La cansina sucesión de imágenes fantasiosas con las que el director Iñárritu desea ilustrar el delirio comatoso de Silverio Gama tiene momentos deslumbrantes (fotografía del veterano Darius Khondji); desafortunadamente, la desmesura caprichosa del guion y la arbitrariedad de sus simbolismos deshilvanados transforman la experiencia en algo abrumador y penoso. Para justificar esa sobrecarga de apuntes laboriosamente ingeniosos, el director ha señalado que todo en esta película debe entenderse como producto del delirio de Silverio Gama, quien se encuentra postrado en un hospital, en un estado mental que oscila entre la vida y la muerte, muy cercano ya del “bardo”, ese tránsito a la próxima rencarnación del ser y momento intenso de reflexión existencial, según el pensamiento budista. A partir de esta premisa esotérica, todo está permitido en el terreno de las ocurrencias: desde el regreso, por voluntad propia, de un feto recién salido del útero a su lugar de origen, posiblemente asqueado por la realidad social a la que tendría que enfrentarse, hasta el rencuentro de Silverio con su padre fallecido en la secuencia en un mingitorio donde el hijo, literalmente diminuto, dialoga impotente con esa figura patriarcal inalcanzable. Pero lo más doloroso en el recuento vivencial del protagonista es su viacrucis de cineasta festejado y a la vez incomprendido, que vive la triste realidad de ser un extranjero no sólo en su propia tierra, sino también, y con agudeza mayor, en el país vecino donde ha vivido, sin apremios materiales, un autoexilio dorado, condición abismalmente distinta a la que viven miles de sus paisanos indocumentados. Para la sensibilidad del artista Silverio, ese desfase duele.

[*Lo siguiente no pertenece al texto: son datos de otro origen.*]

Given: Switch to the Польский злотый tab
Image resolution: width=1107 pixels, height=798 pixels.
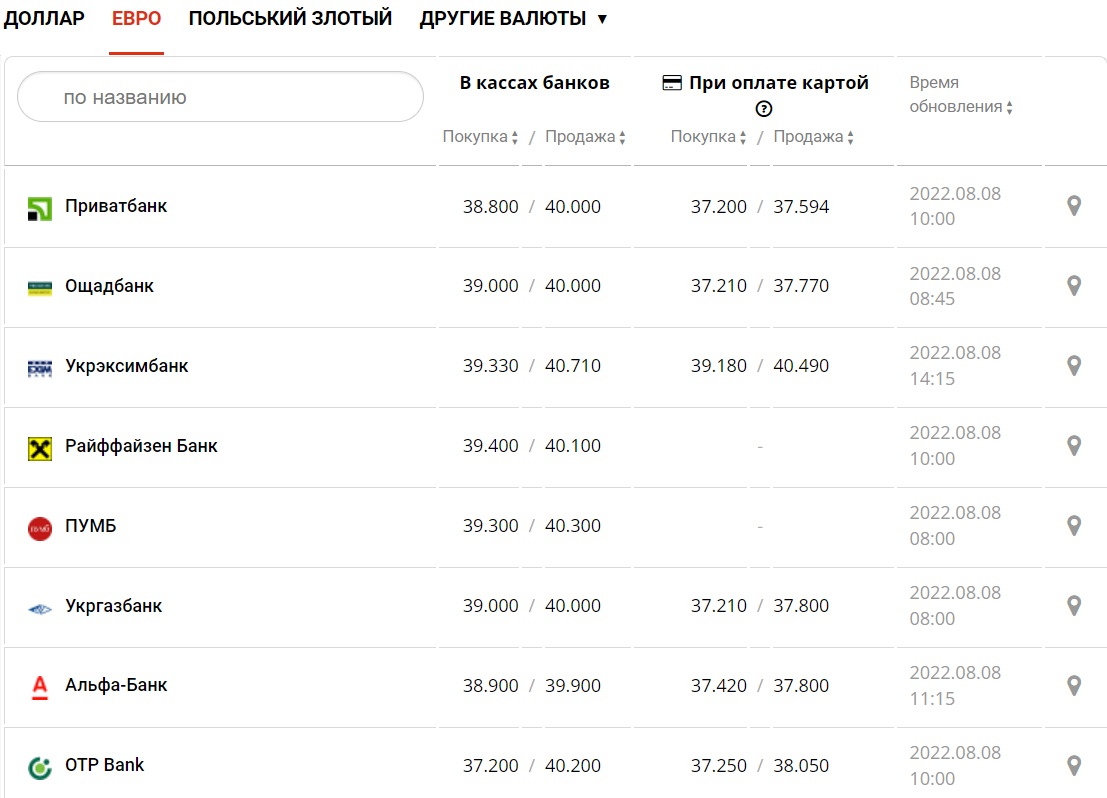Looking at the screenshot, I should coord(290,19).
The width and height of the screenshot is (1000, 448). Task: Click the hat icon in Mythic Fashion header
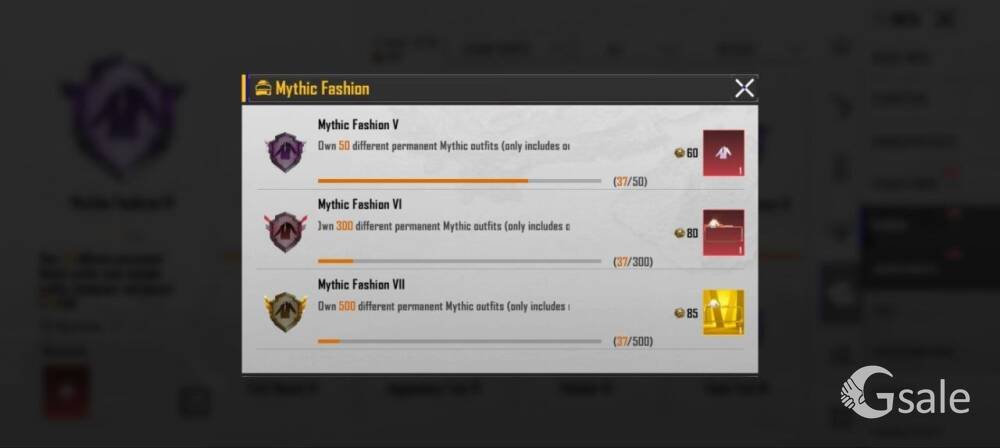pyautogui.click(x=263, y=88)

En una secuencia clave, después de dejarse consentir y festejar a la manera de un ídolo futbolístico, el cineasta sostiene un diálogo corrosivo en la terraza del California Dancing Club con un viejo colega suyo quien, ahora desencantado, le endereza críticas muy duras a su actitud y a su trabajo. Entre todas las referencias fílmicas que sugiere el filme, hay una predominante, el Ocho y medio (1963) de Federico Fellini, donde el director que interpreta Marcello Mastroianni evoca con nostalgia a su padre fallecido, soporta con dignidad estoica las diatribas del crítico que sin piedad le señala su esterilidad creativa, sugiriéndole una jubilación anticipada, todo como una suerte de autorretrato poético y honesto del propio Fellini. El narcisismo que exhibe Iñarritu en esta esforzada construcción de su álter ego documentalista es de muy otra especie. Se trata de una autocrítica falsamente humilde que, según la revista británica Sight & Sound, nos presenta “en bandeja de plata la oportunidad de asomarnos al ombligo de un cineasta”. Un decepcionante regreso del hijo pródigo al país de ese primer largometraje suyo, Amores perros (2000), el cual, revalorado hoy, parece mucho más espontáneo, sincero y arriesgado.

Se exhibe en la plataforma Netflix y en salas comerciales.